Why doesn't `vect` return a union-typed result if the number of elements is small?

Eg.:

julia> struct A end

julia> struct B end

julia> [A(), B()]
2-element Vector{Any}:
 A()
 B()

Would it not be better to return

julia> Union{A,B}[A(), B()]
2-element Vector{Union{A, B}}:
 A()
 B()

instead, as this may then take advantage of union splitting to improve performance?

For example:

julia> Base.:(+)(::A, ::B) = A()

julia> Base.:(+)(::B, ::A) = A()

julia> using BenchmarkTools

julia> @btime sum($([A(), B()]));
  18.967 ns (0 allocations: 0 bytes)

julia> @btime sum($(Union{A,B}[A(), B()]));
  6.709 ns (0 allocations: 0 bytes)
3 Likes

I’m not as deep into Julia specifics, just a naive answer. I think people would be confused if this doesn’t work anymore:

x = [1, "2"]
push!(x, '3')

Even more, the Union trick would probably only make sense if the number of different types is limited, so it would be case specific which type this constructor yields.

6 Likes

In this case, one should use

x = Any[1, "2"]
push!(x, '3')

It’s not clear if [1, "2"] would necessarily be a Vector{Any}, although it turns out to be the case. For example, the following doesn’t work, as it does produce a union as the eltype:

julia> x = [1, nothing];

julia> push!(x, missing)
ERROR: MethodError: Cannot `convert` an object of type Missing to an object of type Int64

julia> typeof(x)
Vector{Union{Nothing, Int64}} (alias for Array{Union{Nothing, Int64}, 1})

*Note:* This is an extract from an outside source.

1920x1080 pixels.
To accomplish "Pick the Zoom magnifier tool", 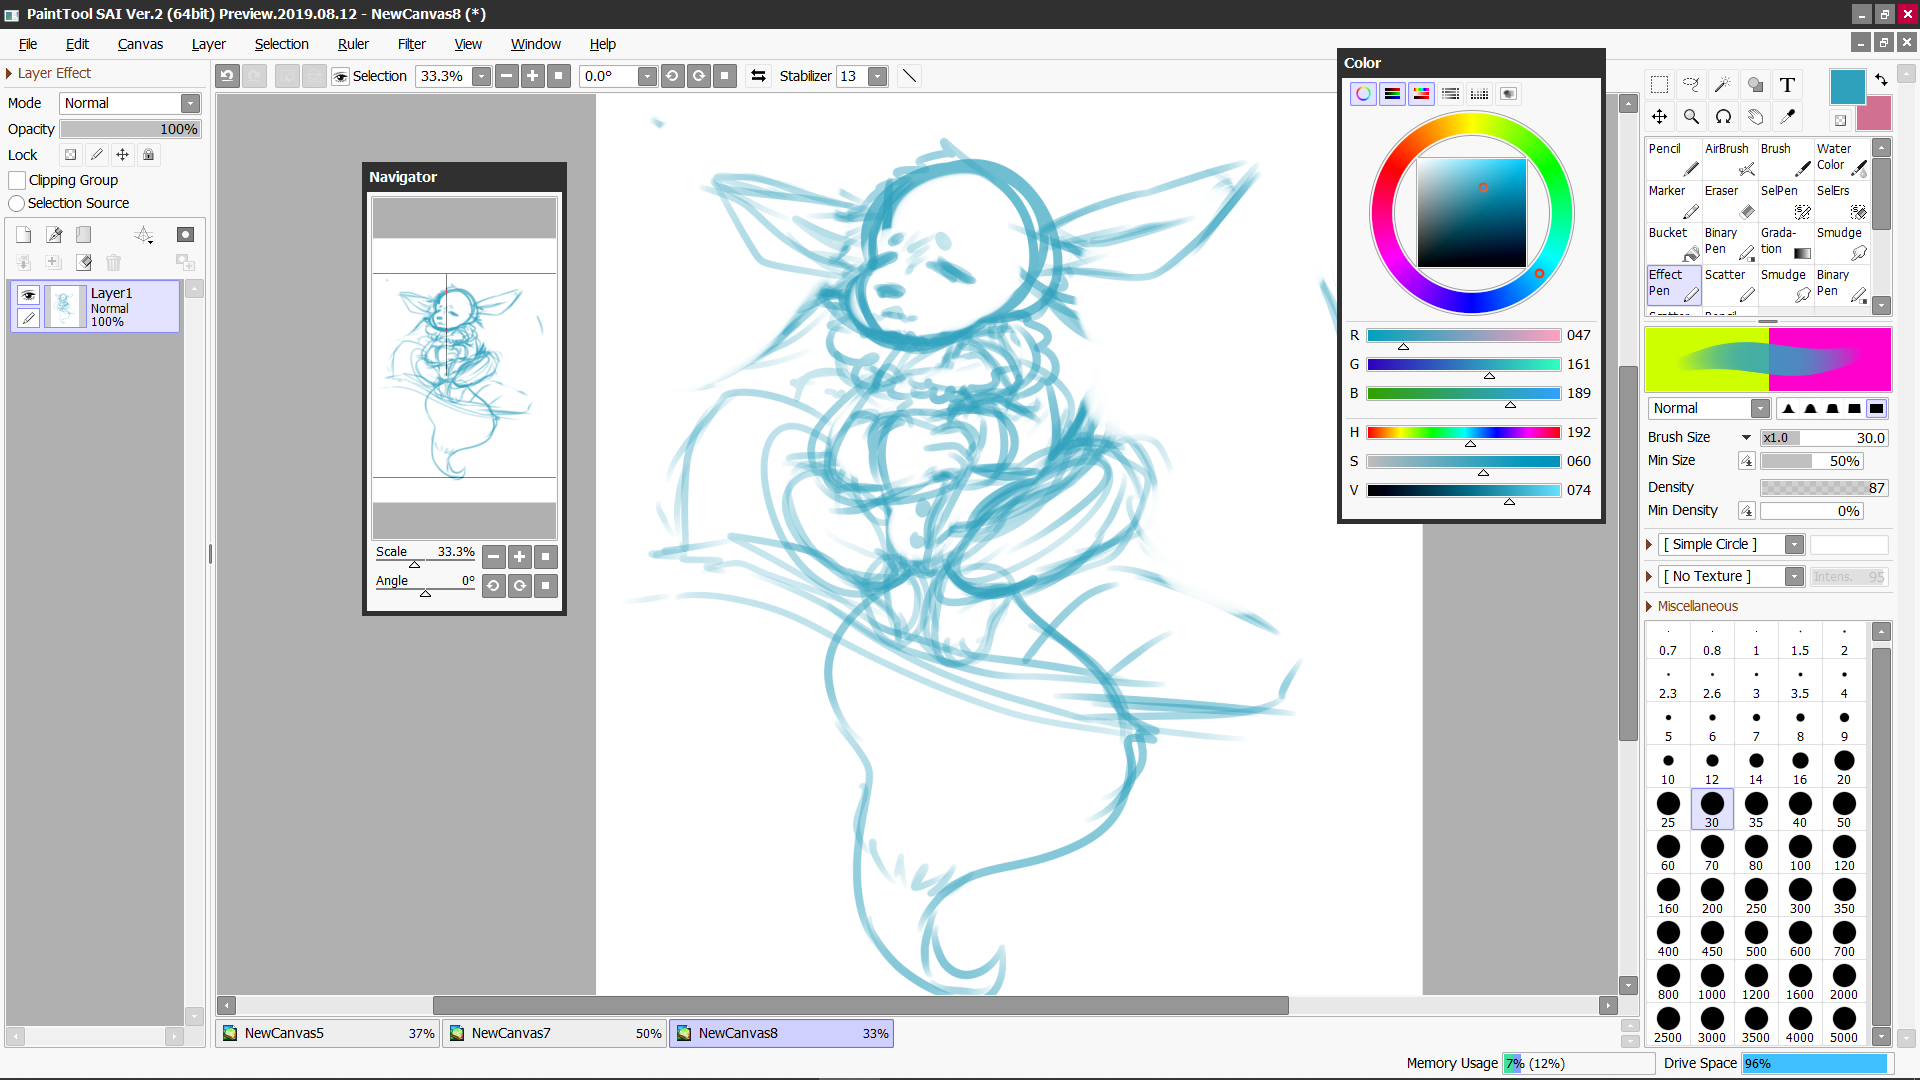I will (1691, 117).
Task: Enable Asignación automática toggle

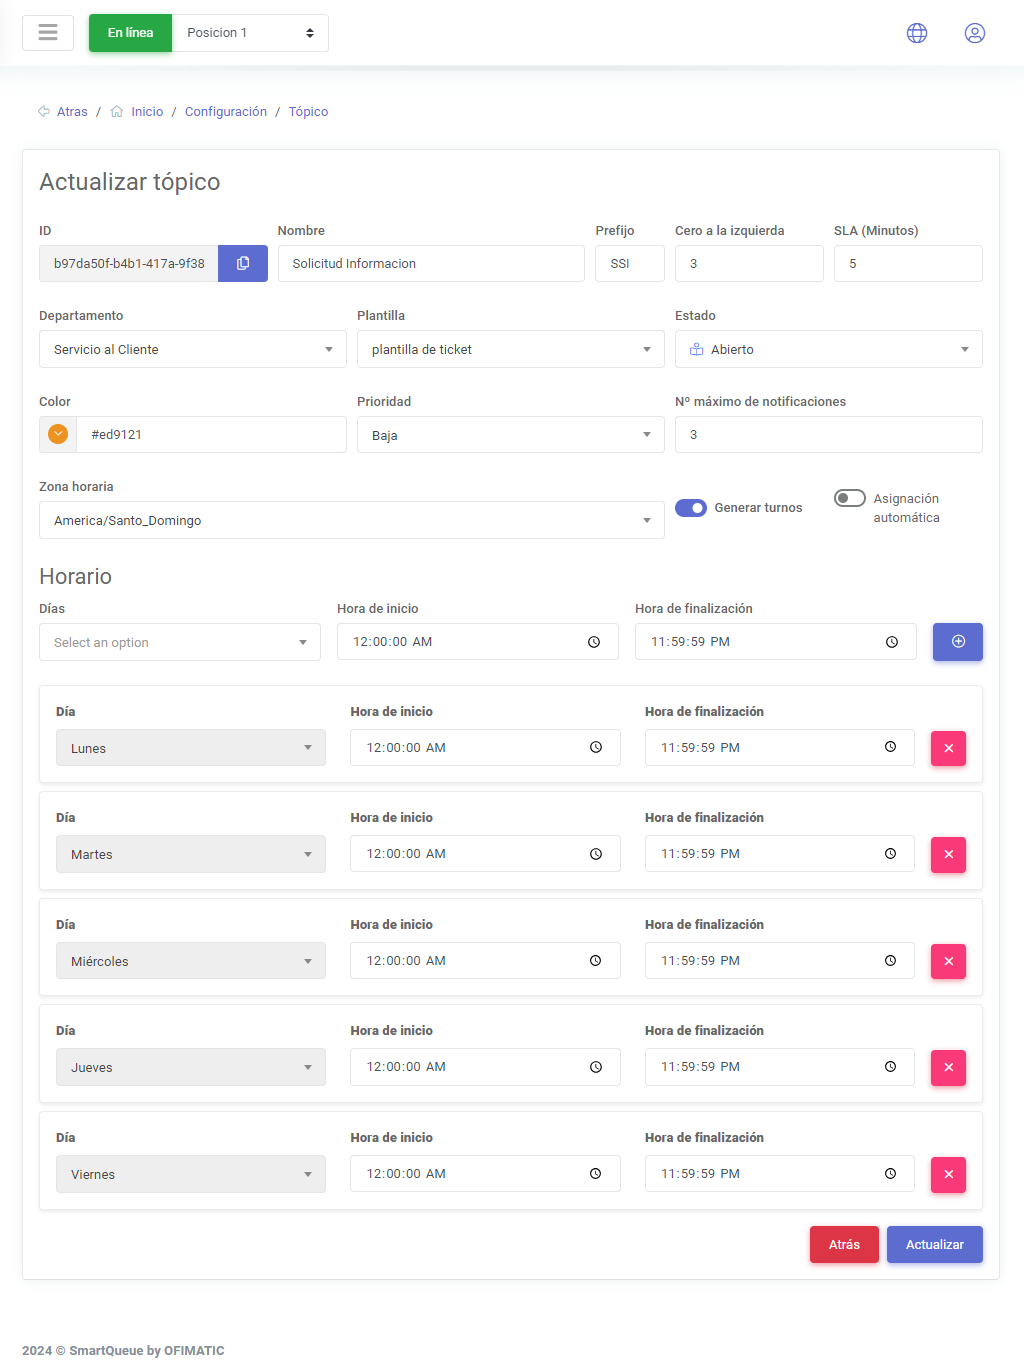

Even more, the Union trick would probably only make sense if the number of different types is limited

Yes, I agree, this may only be chosen as the return type for a few arguments. This is type-stable, albeit somewhat perplexing.

My question is: since this already is adopted in the special cases of nothing and missing, why not make this more universal, if only for singleton types? I had seen an issue recently where there was some discussion on nothing and missing being special, which is a bit unfortunate.

3 Likes

One challenge with doing what you’ve specifically asked is that I think it’s reasonable to want [1, 2.5] to promote both entries to Float64 rather than make a Vector{Union{Int,Float64}}. The distinction here is that promote(1,2.5) “succeeds” whereas promote(A(),B()) for your example does not.

So it seems that the preferred behavior would be to try to attempt to promote the elements first, then introduce a Union if multiple (or maybe only a few) distinct types remain.

In the meantime, perhaps this function definition will be useful to you?

unionvec(x...) = Union{typeof.(x)...}[x...]

It seems to do what you asked, although doesn’t attempt to do the promotion that I had suggested nor does it resort to Any beyond a certain number of distinct types.

2 Likes